Sunday, August 12, 2012

The freezer is my friend...







Frozen Fruit Smoothie

6 oz vanilla greek yogurt
1 heaping cup frozen fruit (bananas, berries, peaches, pineapple...)
1/2 cup juice or milk (I like orange or apple juice)

Puree all ingredients in a blender until smooth. Serve in a chilled glass.

 I hate wasting food. My least favorite chore is cleaning out the refrigerator because it's inevitable that I find some spoiled food item that was purchased or prepared with the best intentions, and promptly forgotten about.
Fresh fruits and vegetables are the worst. I painstakingly troll the grocery store or farmer's market, picking out the freshest, most beautiful, usually organic produce. I come home with my gastronomic booty and put it in the crisper--the drawer where vegetables go to die.
Best case scenario I use anything perishable within a couple of days, but with my new unpredictable Preggo appetites, there's no telling when I might feel like kale again.

Enter the freezer.

My generation seems to have eschewed the stand-alone and chest freezers of our elders for the notion that the only good produce is fresh produce. (There is a growing resurgence in the canning and pickling department, but that's irrelevant here, as there's no way I'm going to spend all day canning tomatoes--maybe when I get that second trimester burst of energy I keep hearing about.) However beneficial fresh produce is, it's worthless when it's wilted, rotten, or moldy.

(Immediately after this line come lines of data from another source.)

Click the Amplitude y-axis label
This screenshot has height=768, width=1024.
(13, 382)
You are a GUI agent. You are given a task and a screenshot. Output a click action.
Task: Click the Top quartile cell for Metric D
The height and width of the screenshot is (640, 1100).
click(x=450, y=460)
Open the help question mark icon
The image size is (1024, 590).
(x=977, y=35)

With the proper preparation, frozen fruits and vegetables can retain much of their nutritional value, while drastically increasing their shelf-life.

In On Food and Cooking, Harold McGee recommends blanching vegetables before freezing to limit "the enzymatic breakdown of vitamins and pigments (p 278.)" This is a quick process of immersing the vegetables in boiling water for one or two minutes, draining, and placing in an ice water bath to stop any further cooking. I've personally used this method to freeze green beans, kale, corn (I cut the kernels from the cob after blanching,) broccoli, cauliflower and peas.

There is no need to blanch fruit before freezing. For delicate fruits prone to browning like peaches and plums, you might think about covering them with sugar syrup or making freezer jam--which is generally fruit cooked with sugar syrup, then frozen.
When I have berries that have seen better days (not moldy--just starting to get slightly battered looking) I wash and trim them, cutting any large berries into smaller pieces. Then I dry them briefly with paper towels and drop them in a freezer bag to be frozen. Overripe bananas I simply peel and freeze--blend frozen bananas up with some milk for a creamy confection to rival a milkshake!